NEUROTOXICITY OF KAINIC ACID IN THE RAT COCHLEA DURING EARLY DEVELOPMENTAL STAGES

The neurotoxic effect of kainic acid (KA) was investigated by electron microscopy in rat cochleas at two developmental stages: 17 days of gestation (17 G) and postnatal day 1 (PN 1). In each animal, one cochlea was injected with 1 nmol KA diluted into 2 ml artificial perilymph, while the other cochlea was only injected with artificial perilymph as a control. Ten minutes later, the cochleas were perfused with fixative, removed and processed for electron microscopy. The KA injection resulted in marked swelling of the majority of afferent fibers, i.e. the peripheral processes of spiral ganglion neurons.
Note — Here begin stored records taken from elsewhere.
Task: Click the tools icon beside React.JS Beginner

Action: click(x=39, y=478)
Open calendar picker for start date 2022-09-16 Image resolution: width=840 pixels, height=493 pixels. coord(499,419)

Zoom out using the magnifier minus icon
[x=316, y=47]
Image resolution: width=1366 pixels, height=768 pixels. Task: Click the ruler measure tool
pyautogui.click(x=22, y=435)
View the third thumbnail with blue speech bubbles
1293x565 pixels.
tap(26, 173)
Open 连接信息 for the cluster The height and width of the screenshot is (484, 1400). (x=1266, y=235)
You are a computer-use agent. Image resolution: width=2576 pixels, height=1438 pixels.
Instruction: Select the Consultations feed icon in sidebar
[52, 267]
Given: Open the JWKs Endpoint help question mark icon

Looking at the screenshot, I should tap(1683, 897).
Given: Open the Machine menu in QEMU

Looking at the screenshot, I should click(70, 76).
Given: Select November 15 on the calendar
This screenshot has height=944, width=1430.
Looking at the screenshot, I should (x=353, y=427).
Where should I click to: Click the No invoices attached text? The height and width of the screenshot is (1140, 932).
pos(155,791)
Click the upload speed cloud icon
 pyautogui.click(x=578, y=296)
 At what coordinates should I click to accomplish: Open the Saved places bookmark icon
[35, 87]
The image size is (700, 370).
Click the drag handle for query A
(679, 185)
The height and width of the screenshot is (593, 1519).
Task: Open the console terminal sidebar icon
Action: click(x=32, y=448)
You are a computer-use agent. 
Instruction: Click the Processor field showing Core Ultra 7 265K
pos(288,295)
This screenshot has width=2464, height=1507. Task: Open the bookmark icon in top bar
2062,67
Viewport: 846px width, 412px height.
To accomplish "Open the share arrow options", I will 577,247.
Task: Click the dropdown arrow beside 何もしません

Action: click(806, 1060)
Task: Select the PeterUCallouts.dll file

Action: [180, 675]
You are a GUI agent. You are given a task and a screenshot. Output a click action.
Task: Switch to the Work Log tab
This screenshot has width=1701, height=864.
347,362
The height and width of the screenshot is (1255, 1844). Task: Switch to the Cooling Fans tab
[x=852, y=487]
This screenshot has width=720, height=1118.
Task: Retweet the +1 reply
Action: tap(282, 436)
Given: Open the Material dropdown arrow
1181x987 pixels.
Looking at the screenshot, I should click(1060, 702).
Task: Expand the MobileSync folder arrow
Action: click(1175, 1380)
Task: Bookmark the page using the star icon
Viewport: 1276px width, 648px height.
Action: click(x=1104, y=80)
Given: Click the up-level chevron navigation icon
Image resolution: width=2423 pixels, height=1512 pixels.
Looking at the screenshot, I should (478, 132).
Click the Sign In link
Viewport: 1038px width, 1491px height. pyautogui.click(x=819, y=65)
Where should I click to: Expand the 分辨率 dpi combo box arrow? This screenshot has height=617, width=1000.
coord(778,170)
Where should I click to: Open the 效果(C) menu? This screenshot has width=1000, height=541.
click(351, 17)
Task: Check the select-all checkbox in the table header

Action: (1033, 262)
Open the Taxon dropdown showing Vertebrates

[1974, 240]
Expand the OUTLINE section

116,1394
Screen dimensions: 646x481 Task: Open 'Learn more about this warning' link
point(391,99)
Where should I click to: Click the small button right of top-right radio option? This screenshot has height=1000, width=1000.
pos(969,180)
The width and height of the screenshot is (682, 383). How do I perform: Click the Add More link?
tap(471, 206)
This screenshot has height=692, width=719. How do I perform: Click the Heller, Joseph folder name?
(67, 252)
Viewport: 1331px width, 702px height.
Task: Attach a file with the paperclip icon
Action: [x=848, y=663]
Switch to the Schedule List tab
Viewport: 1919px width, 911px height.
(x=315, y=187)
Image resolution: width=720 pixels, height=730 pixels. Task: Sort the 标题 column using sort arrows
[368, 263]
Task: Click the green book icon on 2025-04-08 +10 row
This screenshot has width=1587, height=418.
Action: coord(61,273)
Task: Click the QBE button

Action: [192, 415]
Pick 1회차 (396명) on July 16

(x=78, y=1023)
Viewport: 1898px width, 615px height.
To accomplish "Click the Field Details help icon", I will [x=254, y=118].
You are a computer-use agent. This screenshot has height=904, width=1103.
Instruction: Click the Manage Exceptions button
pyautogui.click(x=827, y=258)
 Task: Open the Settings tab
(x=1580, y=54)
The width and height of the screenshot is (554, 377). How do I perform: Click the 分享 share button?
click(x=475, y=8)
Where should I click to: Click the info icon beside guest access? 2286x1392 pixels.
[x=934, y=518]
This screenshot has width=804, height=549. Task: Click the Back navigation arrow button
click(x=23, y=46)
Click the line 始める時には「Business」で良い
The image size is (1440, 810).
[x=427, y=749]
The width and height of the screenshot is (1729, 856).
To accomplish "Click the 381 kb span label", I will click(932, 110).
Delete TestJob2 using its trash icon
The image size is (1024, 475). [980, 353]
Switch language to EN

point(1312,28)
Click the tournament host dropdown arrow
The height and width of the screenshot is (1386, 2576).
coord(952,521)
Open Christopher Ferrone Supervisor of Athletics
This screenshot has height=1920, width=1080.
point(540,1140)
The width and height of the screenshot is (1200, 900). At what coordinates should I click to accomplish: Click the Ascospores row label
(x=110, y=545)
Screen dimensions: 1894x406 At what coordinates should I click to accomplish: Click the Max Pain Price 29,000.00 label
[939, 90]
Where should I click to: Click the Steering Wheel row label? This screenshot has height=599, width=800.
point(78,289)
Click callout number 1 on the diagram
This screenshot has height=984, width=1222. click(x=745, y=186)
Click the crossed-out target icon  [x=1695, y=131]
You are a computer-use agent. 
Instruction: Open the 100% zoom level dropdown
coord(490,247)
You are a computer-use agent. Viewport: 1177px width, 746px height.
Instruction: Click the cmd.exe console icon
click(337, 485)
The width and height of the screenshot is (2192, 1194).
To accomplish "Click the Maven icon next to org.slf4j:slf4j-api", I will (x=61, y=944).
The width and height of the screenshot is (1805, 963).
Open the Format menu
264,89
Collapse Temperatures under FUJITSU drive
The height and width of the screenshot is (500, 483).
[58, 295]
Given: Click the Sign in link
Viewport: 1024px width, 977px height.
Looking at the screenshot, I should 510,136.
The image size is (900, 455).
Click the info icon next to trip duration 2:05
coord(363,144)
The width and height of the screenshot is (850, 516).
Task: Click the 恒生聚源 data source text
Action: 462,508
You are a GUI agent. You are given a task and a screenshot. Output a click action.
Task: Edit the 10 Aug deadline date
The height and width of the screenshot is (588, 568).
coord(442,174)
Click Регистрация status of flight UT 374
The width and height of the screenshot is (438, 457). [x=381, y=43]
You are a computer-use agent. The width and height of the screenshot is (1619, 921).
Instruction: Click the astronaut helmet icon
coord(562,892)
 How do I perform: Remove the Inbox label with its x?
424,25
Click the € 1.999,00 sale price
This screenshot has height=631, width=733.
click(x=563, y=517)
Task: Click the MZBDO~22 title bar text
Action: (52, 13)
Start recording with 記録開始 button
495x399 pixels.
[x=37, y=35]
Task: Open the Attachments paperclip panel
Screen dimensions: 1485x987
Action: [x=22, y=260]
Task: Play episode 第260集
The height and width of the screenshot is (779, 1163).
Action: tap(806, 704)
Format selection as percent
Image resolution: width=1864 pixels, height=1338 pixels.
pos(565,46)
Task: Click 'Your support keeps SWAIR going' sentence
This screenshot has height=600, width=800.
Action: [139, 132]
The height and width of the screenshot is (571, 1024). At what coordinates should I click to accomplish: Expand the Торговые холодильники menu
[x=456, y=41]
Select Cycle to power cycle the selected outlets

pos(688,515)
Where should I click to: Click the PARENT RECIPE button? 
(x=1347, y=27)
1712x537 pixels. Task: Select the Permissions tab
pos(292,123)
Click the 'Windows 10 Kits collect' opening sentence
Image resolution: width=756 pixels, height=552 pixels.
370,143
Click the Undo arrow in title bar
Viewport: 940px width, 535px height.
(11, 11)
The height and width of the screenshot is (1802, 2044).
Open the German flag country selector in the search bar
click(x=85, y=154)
In the 17 G cochlea, swollen fibers were traced from the perikarya to the undifferentiated otocyst epithelium. Following birth, swollen afferents in the PN 1 cochlea were in contact with both inner (IHCs) and outer hair cells (OHCs), which were now differentiated. At both stages of development, a subclass of small afferent nerves were unaffected. At PN 1, the KA-insensitive afferents only contacted the OHCs. These fibers probably belong to the spiral system of afferents and are related to type II spiral ganglion cells. Conversely, KA-sensitive afferents probably belong to the radial system, related to type I spiral ganglion cells. This system is specific for IHCs in adult cochleas and appears to innervate both IHCs and OHCs at early developmental stages. These findings also indicate that KA neurotoxicity appears very early in the cochlea, at a prenatal time (17 G) before the presynaptic partners of afferent terminals (namely the IHCs) are differentiated. Thus, the neurotoxicity caused seems to be mediated via receptors located on the postsynaptic fiber and is widely distributed, as an immediate effect is visualized along the entire length of the unmyelinated peripheral afferent neurite. © 1990 Springer-Verlag.